Even Ed Seykota admits trends are meaningless.
That is not the meaning of what this great trend follower says, imo:
"A trend is a general drift or tendency in a set of data. All measurements of trend involve taking a current reading and a historical reading and comparing them. If the current reading is higher than the historical reading, we have an up-trend. If lower, we have a down-trend. In the improbable event of an exact match, we have a sideways trend ... There is no such thing as a current trend. When we speak of trends we are necessarily projecting our own definitions. With that in mind, we can proceed to examine ways to define, compute and use trends." Ed Seykota, from the very same web page marketsurfer from which selectively quotes above.

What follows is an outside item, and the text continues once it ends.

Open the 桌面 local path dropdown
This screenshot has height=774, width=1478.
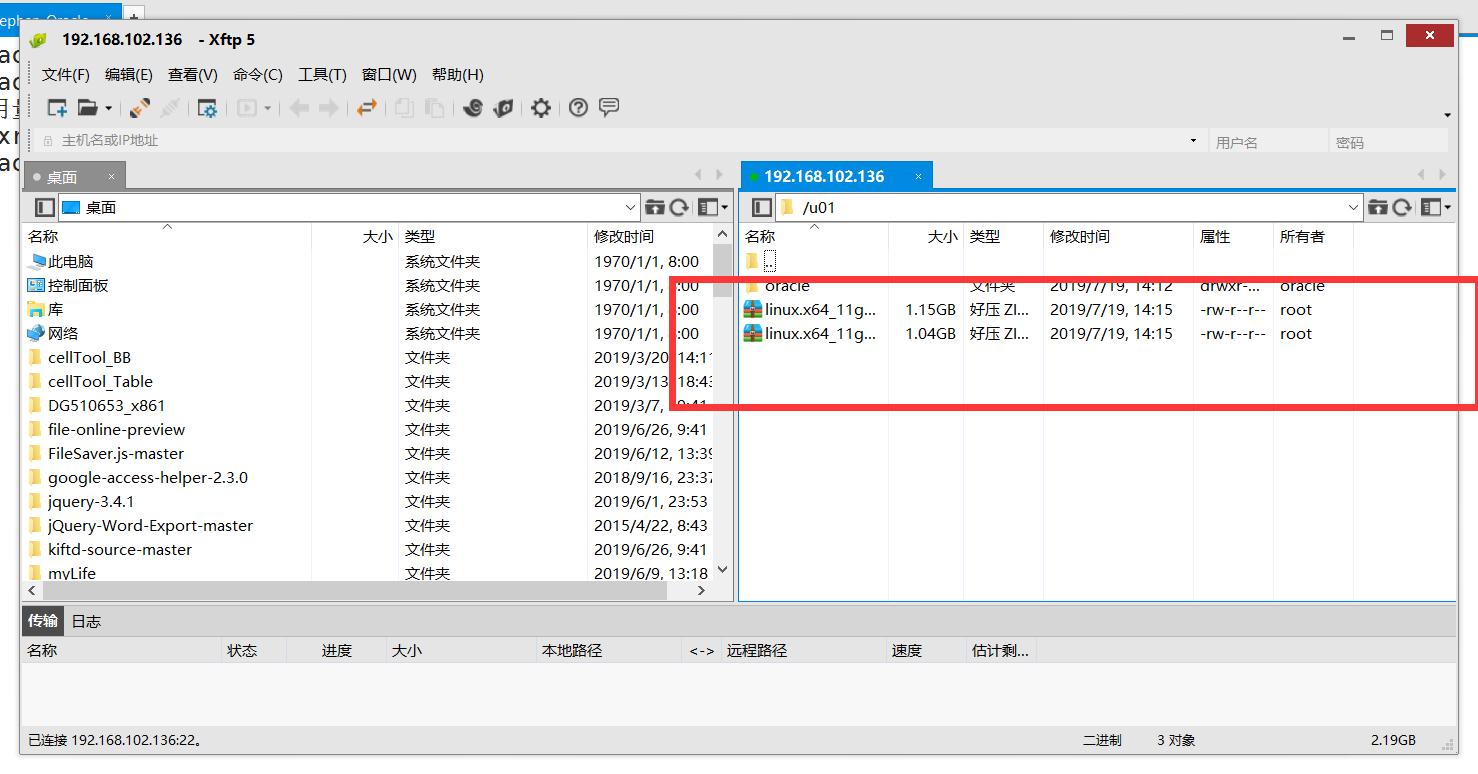tap(630, 207)
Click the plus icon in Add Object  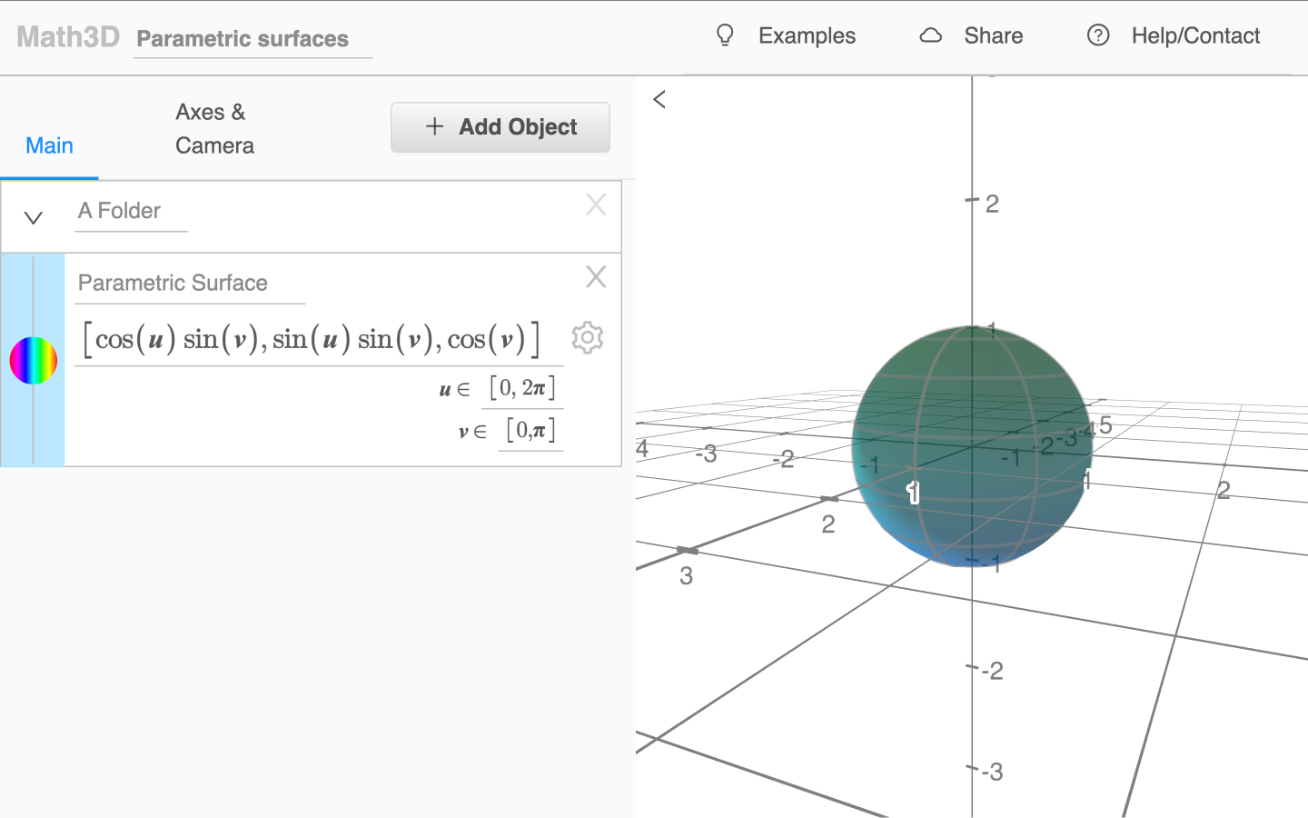click(x=434, y=127)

Your interpretation, no doubt, originates in his phrase "When we speak of trends we are necessarily projecting our own definitions." However, accepting that this is so is, imo, a necessary (though not sufficient) condition for one being able successfully to understand, use, and profit from technical analysis.
And any technical analyst who does accept the degree to which we are projecting our own definitions and constructs onto the market will happily agree that though one identifies a trend from price level A to price level B, that the analyst can with no certainty say that price will therefore continue to price level C. That is why we use stop losses. Or, as Ed Seykota says, "The trend is your friend except at the end when it bends."
seriously, think about what you believe and who you listen to. surf
Indeed.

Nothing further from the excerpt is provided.